Don’t underestimate the power of a quick nap or meditation during the day.
If you’re exhausted, it’s not the time to start a long drive. Stop for breaks. Take a quick nap in a rest area or get up and walk around. A strong cup of coffee will help for a short time, but the caffeine effect wears off and can leave you feeling even more tired.
Being awake for 18 hours straight makes you drive like you have a blood alcohol level of .05 (.08 is considered the legal limit for DUI – driving under the influence – in the United States.) If you’ve been awake for a full 24 hours and drive, it’s like you have a blood alcohol level of .10, according to guidelines from the National Sleep Foundation. This doesn’t necessarily mean you’ve pulled an all-nighter; it could be a few nights of insomnia, tossing and turning because you’ve got a lot on your mind, or perhaps pain that keeps you awake, a sleep disorder, or a young child that needs your attention in the middle of the night.
Self-help for better sleep and safer driving
To help drivers determine if their medications may cause drowsiness, AAA and the AAA Foundation developed Roadwise Rx, a free and confidential online tool that shows potential interactions between prescription, over-the-counter medicines and herbal supplements, and how they may contribute to drowsy driving.

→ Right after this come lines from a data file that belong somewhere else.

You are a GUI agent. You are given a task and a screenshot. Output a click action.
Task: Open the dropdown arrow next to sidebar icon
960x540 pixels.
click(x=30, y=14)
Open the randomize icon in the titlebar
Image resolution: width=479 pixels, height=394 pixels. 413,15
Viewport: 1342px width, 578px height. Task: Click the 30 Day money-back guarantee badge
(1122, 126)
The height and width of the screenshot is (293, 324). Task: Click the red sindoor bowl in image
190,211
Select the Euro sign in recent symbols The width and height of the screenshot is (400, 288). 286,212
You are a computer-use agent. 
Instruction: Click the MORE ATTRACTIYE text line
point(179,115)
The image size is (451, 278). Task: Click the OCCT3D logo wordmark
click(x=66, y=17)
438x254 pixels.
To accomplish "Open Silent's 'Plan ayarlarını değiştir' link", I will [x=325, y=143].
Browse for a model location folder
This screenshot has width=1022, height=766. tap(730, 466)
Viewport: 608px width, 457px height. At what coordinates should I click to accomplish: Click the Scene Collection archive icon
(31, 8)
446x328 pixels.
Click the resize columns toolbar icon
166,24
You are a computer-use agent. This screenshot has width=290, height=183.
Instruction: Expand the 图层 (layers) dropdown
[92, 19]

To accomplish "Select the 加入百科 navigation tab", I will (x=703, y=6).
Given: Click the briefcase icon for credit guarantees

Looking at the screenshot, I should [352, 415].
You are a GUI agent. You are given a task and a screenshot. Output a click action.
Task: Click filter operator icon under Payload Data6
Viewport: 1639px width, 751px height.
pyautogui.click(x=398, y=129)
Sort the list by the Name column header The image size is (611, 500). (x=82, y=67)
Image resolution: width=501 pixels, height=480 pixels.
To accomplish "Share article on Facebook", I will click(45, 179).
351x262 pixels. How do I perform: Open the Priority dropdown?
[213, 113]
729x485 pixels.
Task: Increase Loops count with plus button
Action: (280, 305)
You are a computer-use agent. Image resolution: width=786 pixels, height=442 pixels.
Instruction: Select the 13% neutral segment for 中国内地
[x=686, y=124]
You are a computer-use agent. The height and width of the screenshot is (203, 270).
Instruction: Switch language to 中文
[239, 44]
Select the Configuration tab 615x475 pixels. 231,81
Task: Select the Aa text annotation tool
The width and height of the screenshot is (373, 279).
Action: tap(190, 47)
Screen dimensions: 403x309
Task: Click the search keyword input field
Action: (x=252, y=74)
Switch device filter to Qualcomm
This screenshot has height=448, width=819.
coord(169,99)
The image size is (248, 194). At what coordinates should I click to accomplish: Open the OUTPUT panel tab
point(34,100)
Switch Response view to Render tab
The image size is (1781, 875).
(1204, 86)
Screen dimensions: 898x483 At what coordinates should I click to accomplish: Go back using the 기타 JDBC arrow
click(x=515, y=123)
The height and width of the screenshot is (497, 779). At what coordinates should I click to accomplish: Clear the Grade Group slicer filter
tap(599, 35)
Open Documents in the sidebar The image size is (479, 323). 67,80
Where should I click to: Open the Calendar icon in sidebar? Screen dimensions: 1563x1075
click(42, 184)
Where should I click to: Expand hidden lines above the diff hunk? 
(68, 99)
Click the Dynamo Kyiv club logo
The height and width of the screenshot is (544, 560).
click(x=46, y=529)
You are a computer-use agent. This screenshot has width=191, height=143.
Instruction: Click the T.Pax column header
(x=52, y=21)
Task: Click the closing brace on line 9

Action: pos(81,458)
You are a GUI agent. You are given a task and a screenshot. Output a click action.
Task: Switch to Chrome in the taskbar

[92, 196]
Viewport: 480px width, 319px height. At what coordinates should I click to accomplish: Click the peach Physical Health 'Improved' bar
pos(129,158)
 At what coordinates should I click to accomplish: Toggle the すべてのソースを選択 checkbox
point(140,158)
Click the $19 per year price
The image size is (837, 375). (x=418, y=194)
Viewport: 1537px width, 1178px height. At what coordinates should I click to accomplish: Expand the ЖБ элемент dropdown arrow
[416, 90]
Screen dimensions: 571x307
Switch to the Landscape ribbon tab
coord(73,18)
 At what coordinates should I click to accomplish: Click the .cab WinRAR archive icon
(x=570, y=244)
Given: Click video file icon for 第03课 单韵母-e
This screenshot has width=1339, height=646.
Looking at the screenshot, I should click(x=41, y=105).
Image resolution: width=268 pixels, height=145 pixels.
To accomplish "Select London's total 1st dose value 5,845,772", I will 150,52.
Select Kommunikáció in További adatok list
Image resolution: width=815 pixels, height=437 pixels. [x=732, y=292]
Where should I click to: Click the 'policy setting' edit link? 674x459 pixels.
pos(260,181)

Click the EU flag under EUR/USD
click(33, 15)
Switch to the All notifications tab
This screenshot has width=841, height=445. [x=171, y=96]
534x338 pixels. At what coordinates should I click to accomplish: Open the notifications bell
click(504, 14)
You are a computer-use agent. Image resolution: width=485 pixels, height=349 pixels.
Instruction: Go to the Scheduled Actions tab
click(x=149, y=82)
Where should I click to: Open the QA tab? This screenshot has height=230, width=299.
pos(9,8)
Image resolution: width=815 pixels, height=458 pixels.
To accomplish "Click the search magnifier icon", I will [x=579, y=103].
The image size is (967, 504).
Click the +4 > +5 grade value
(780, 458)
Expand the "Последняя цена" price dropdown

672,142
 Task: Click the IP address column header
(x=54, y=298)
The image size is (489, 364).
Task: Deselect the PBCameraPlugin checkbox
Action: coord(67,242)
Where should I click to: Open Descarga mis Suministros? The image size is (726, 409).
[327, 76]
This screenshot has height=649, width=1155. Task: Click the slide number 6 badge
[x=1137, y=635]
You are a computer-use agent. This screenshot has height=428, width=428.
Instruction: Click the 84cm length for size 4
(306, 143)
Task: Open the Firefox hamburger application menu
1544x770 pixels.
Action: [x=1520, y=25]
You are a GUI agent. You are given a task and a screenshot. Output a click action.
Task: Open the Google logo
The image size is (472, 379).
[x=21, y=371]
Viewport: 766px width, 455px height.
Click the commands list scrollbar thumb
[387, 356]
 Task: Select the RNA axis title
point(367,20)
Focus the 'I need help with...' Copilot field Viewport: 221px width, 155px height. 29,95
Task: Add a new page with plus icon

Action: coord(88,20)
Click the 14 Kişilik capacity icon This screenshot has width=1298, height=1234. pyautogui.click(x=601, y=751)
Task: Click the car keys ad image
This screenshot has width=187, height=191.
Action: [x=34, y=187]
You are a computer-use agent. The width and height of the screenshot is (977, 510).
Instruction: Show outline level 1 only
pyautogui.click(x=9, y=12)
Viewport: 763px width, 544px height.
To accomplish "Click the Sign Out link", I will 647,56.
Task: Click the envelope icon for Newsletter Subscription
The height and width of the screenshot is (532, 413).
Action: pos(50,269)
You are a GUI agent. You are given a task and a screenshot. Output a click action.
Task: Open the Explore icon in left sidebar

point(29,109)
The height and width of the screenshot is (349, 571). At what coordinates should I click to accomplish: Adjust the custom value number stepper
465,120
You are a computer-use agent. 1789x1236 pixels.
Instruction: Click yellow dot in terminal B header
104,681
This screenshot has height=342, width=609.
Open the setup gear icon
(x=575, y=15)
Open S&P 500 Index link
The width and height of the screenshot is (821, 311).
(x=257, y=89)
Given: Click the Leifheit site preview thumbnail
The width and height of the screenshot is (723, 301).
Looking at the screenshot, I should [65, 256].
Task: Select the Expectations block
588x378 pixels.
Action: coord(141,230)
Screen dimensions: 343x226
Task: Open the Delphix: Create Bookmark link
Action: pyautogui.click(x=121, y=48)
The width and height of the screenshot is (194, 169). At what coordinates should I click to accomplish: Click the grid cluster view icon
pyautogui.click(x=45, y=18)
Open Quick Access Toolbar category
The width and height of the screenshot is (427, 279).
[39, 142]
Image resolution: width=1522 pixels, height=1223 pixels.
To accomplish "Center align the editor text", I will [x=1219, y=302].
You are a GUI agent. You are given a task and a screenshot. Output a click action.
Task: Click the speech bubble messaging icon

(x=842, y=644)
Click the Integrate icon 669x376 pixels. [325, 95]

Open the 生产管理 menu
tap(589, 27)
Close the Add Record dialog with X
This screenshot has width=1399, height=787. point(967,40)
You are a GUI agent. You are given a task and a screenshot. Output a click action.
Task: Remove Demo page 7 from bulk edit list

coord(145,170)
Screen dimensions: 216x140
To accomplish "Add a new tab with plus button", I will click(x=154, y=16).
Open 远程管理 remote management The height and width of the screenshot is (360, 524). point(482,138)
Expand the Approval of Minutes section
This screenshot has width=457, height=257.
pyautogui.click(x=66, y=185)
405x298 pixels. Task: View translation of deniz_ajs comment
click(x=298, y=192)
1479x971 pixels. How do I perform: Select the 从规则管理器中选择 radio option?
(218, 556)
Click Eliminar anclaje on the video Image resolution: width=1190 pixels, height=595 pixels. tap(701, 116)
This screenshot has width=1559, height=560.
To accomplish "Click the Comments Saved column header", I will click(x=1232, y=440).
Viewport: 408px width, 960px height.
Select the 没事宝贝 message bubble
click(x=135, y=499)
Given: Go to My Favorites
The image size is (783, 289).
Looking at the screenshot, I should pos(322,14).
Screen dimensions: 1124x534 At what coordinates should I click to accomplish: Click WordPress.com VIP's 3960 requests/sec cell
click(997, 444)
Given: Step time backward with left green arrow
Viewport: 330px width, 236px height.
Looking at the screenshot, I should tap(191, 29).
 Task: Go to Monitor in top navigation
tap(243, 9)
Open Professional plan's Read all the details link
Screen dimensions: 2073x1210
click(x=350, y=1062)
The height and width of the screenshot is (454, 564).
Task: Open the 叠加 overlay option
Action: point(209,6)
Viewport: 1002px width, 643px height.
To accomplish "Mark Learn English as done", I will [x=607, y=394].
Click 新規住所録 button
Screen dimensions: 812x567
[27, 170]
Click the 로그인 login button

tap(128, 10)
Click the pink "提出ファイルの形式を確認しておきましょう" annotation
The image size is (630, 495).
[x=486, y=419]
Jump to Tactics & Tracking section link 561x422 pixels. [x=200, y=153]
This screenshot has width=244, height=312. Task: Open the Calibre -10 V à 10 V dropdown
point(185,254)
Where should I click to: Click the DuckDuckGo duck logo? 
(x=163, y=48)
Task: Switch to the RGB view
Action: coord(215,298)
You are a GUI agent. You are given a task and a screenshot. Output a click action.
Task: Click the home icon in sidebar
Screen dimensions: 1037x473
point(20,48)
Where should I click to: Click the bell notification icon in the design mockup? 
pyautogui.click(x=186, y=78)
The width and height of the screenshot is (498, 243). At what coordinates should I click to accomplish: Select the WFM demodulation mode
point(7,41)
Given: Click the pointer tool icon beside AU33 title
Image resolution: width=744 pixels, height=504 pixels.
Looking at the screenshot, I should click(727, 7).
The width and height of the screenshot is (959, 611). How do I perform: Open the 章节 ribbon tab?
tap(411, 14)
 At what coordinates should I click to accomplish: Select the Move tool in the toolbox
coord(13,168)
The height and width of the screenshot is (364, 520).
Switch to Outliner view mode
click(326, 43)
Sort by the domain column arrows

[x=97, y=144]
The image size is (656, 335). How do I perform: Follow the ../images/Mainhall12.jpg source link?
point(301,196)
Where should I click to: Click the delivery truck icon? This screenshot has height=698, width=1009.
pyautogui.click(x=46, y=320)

For restless sleepers who have no idea how much quality sleep time they log each night, EMFIT QS (Quantified Sleep) is a monitoring system that uses highly sensitive sensors built into a pad that slides under your mattress, to automatically track your nightly hours of light, deep and REM sleep, as well as awake time vs. actual sleep time while in bed. Heart rate, breathing rate, heart rate variability (for athletic training) and other metrics are also captured. EMFIT is used in Europe for home sleep studies, and has been used in clinical trials to detect obstructive sleep apnea and other sleep disorders.
If you feel spaced out during the day, if you’re driving around and actually forget where you are or what exit you just passed (yes, it happens and is not uncommon), and if you find yourself drifting over your lane boundaries, you may be experiencing drowsy driving. Take a break. Get some fresh air, and make it a point to get your sleep habits back on track.